Advertisement

Fetching Help : These Dogs Have Learned New Tricks to Help People With a Variety of Handicaps

Share
TIMES STAFF WRITER

They had known each other less than a week, but Allison felt it was already time to test her relationship with Mickey.

“Mick,” she whispered in the dead-quiet library. “Mick, go under.” Her sandy-haired companion knitted his brow and looked up at her, then obediently scooted beneath the desk.

“Mick,” she repeated while backing away from the desk. “Mick, behind.” Again, Mick dutifully complied, falling in line behind Allison’s wheelchair.

Advertisement

Except for the occasional but understandable olfactory distractions hidden in a wastebasket or two, Allison Herring’s golden retriever promptly executed her every command--plucking books off shelves, picking up pens off the floor and even standing up at a counter to pay a small library fine.

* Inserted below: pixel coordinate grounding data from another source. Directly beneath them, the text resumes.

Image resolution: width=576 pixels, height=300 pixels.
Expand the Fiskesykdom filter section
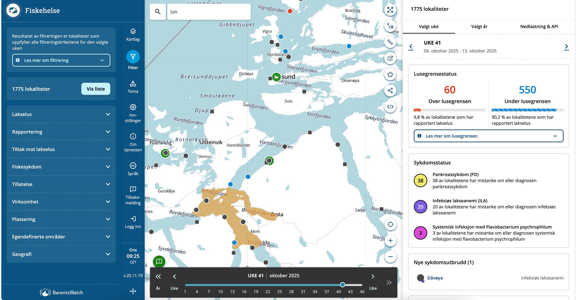pyautogui.click(x=61, y=167)
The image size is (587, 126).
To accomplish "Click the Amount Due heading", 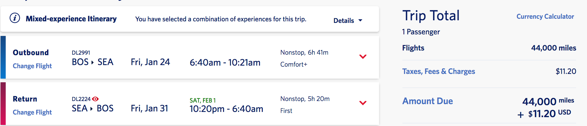I will [x=428, y=101].
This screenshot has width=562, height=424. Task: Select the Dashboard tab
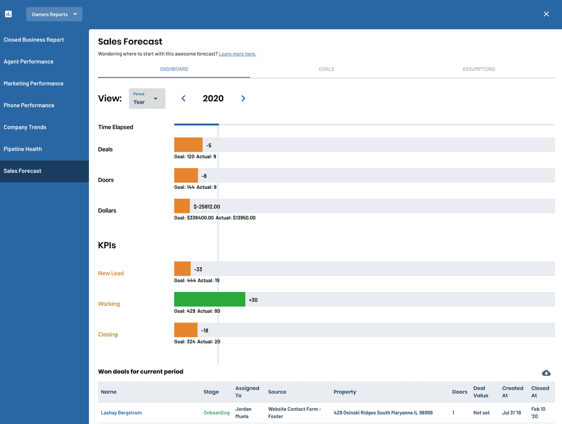(174, 69)
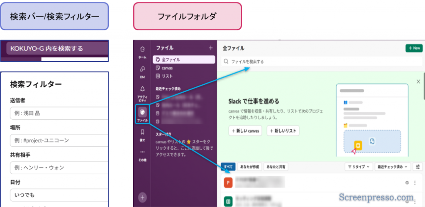Open the Later (後で) bookmark icon
The height and width of the screenshot is (207, 425).
pos(142,133)
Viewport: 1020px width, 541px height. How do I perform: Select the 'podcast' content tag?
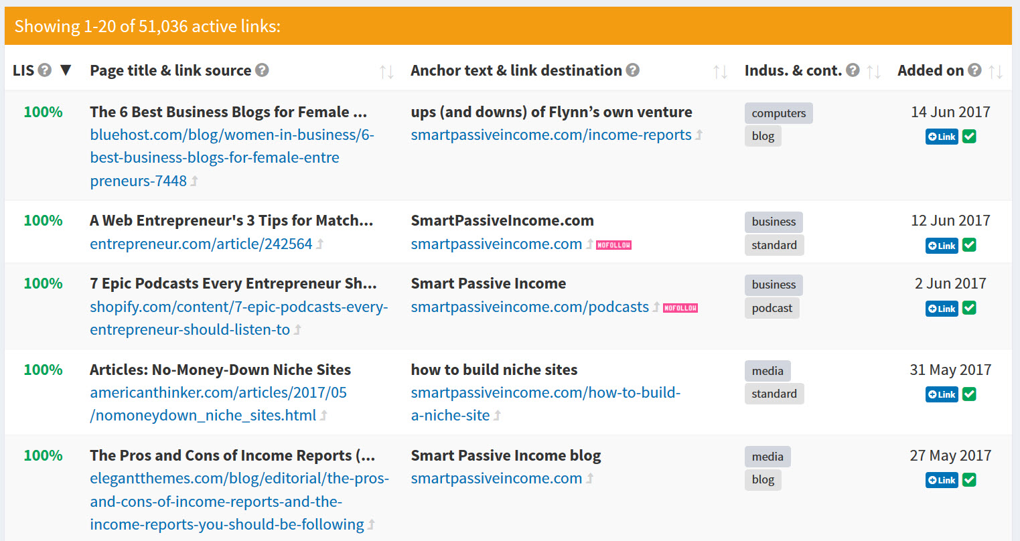click(772, 308)
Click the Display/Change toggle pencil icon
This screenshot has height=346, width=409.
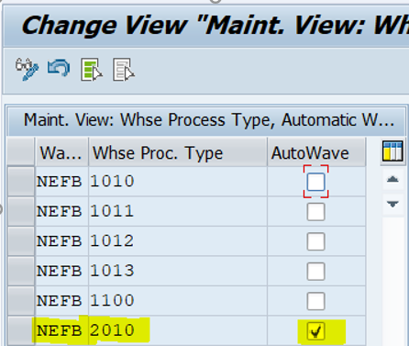click(x=27, y=70)
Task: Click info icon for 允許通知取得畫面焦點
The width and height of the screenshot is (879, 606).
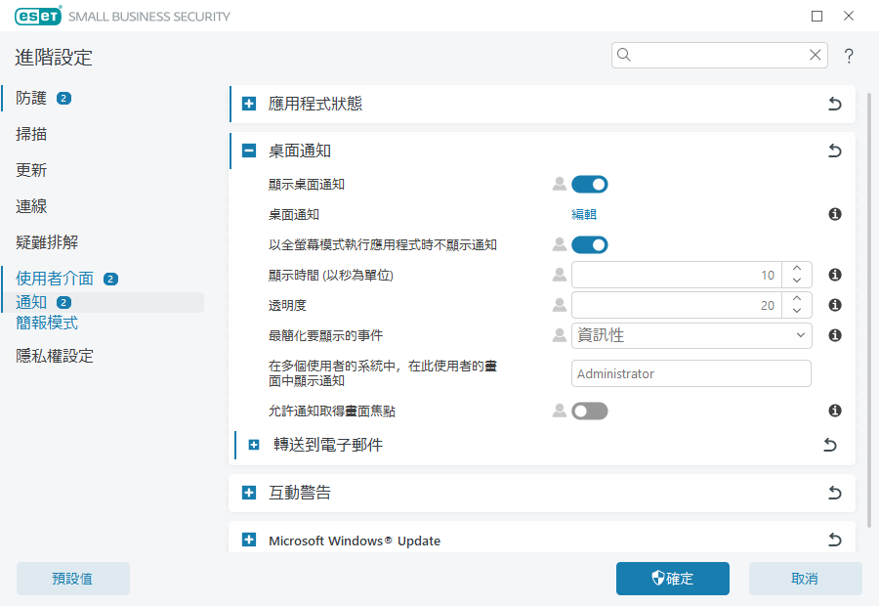Action: tap(835, 411)
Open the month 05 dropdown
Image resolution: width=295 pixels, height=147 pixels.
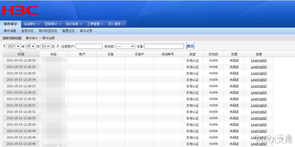[31, 46]
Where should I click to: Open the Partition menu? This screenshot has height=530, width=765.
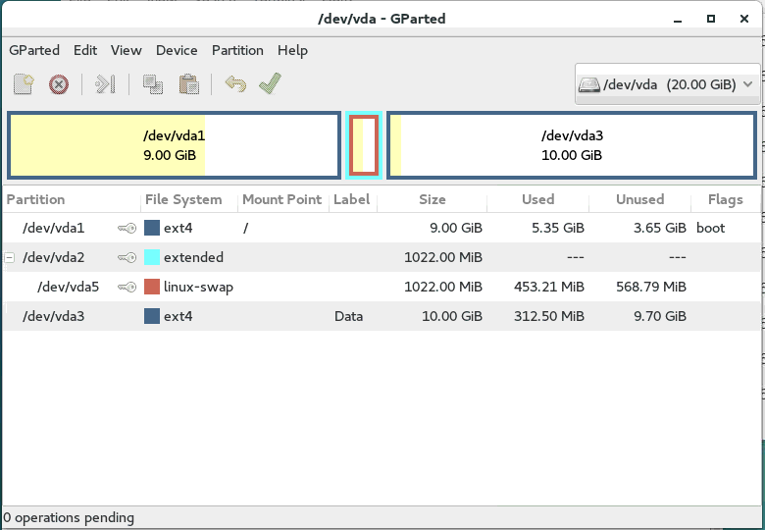tap(237, 50)
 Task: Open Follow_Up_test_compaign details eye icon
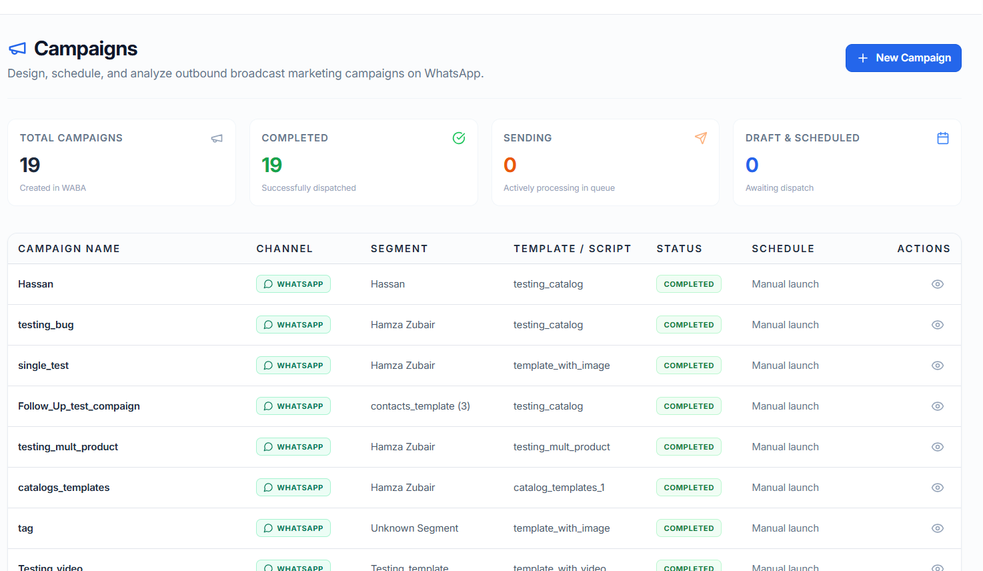click(x=938, y=406)
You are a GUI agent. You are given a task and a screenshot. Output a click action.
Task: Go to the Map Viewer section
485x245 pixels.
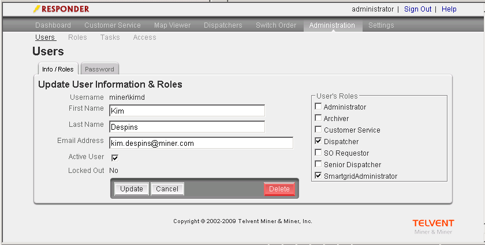click(172, 25)
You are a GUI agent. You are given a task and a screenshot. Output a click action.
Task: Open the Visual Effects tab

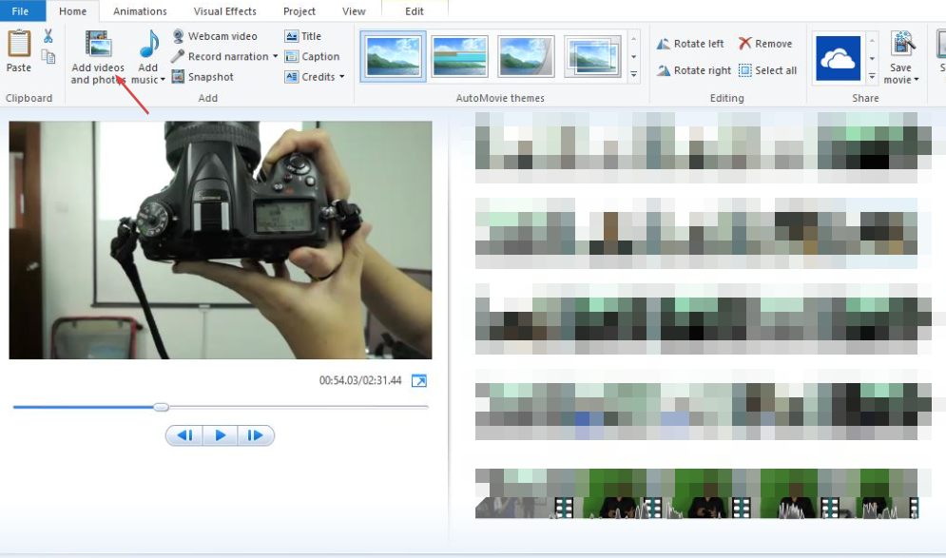pyautogui.click(x=224, y=10)
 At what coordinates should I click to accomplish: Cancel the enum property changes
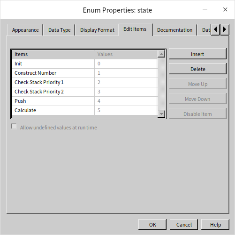184,225
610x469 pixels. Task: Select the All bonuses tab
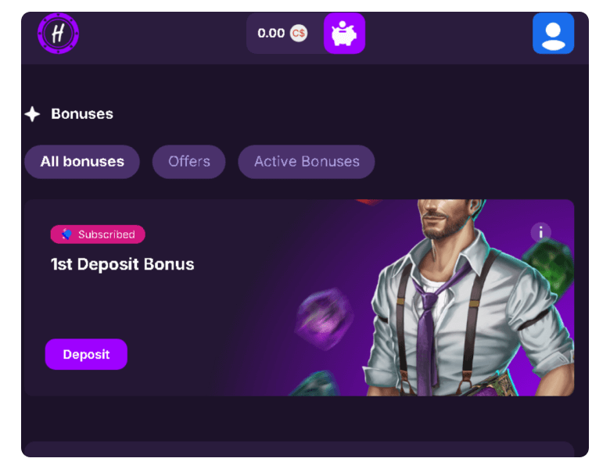(x=82, y=162)
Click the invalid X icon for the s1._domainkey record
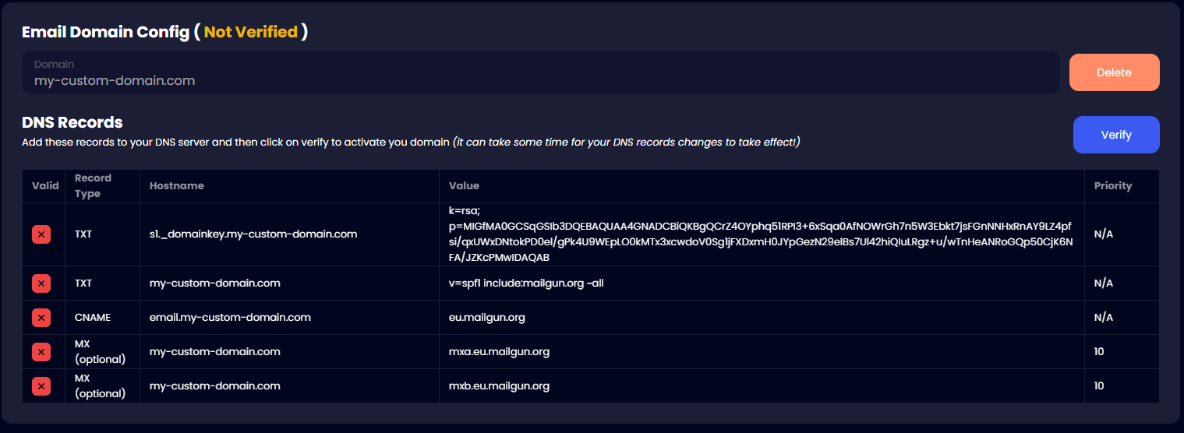Screen dimensions: 1184x433 pos(41,234)
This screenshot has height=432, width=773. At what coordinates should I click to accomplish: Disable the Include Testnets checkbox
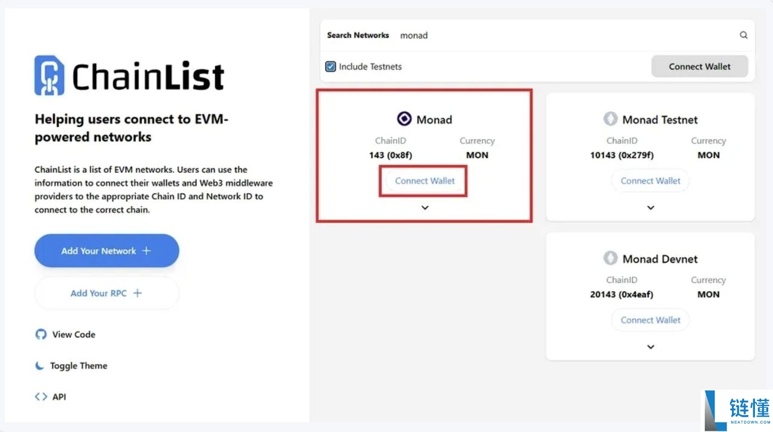click(x=330, y=66)
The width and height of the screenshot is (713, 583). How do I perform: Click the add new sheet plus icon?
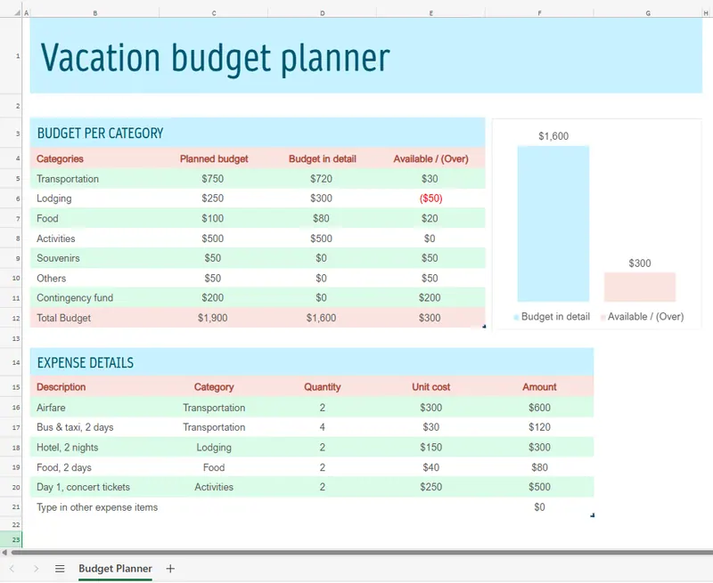pyautogui.click(x=170, y=569)
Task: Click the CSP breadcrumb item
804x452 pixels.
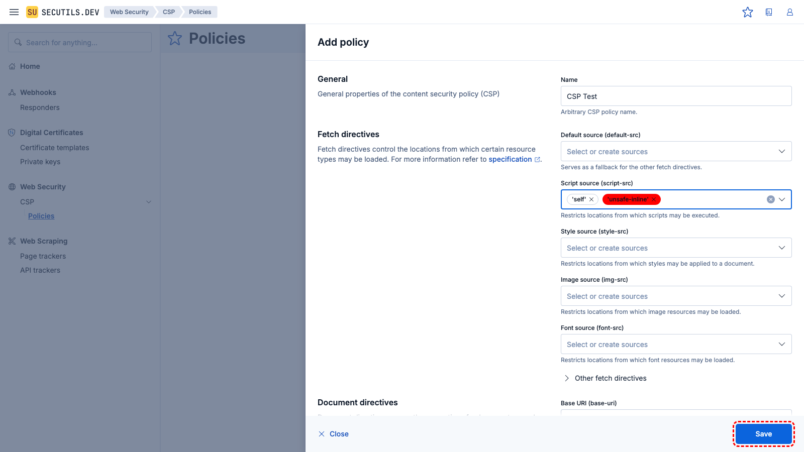Action: pyautogui.click(x=169, y=12)
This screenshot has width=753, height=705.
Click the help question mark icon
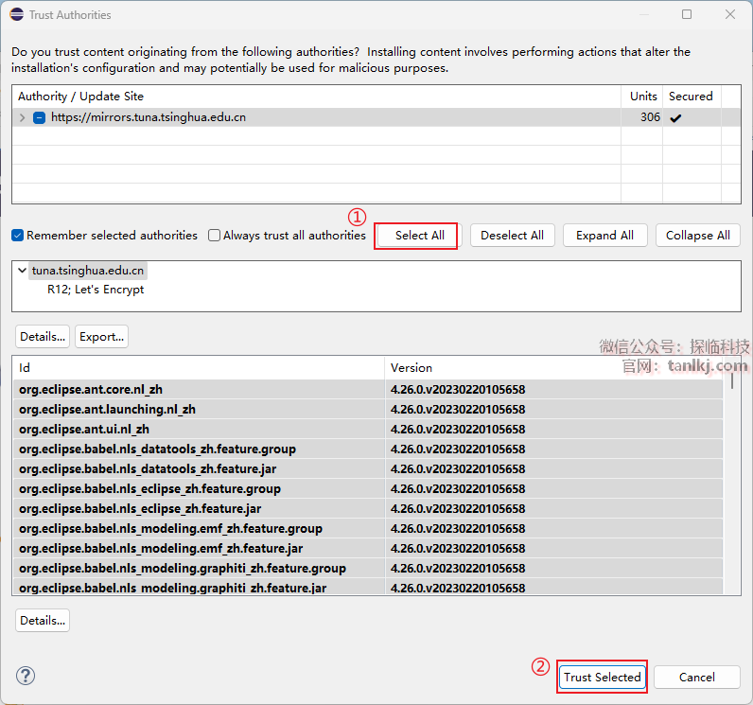(26, 676)
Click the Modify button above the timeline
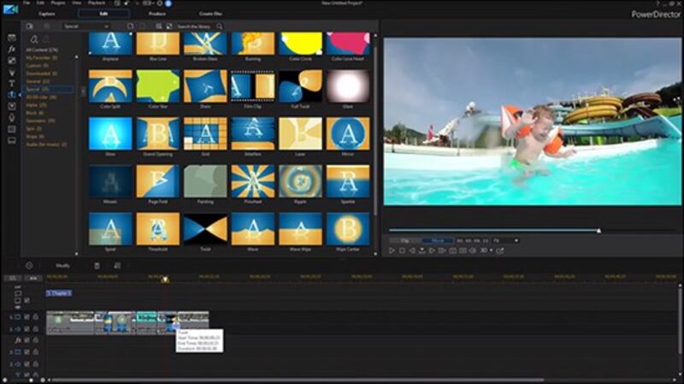 click(62, 266)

It was, Mickey’s trainers agreed later, an admirable performance by one of the star pupils of the latest graduating class of Canine Companions Inc., a nonprofit California concern that trains dogs to help people with a variety of non-visual handicaps.

Canine Companions, the first and largest such service in the country, trains dogs to work as the legs of people who cannot walk, the arms of the weak and the ears of those who are hearing-impaired.

“This dog has opened doors for me that I thought were permanently closed, doors that had kept me from living a normal life,” Herring said near the end of a recent two-week “boot camp” at which she and half a dozen other people were matched with dogs and trained in their care and use.

Herring’s dog performs a number of tasks. He pulls Herring’s chair to transport her, retrieves dropped items, switches lights on and off and generally serves as the hands of his mistress, who suffers from multiple sclerosis, a chronic nerve disorder affecting muscular coordination.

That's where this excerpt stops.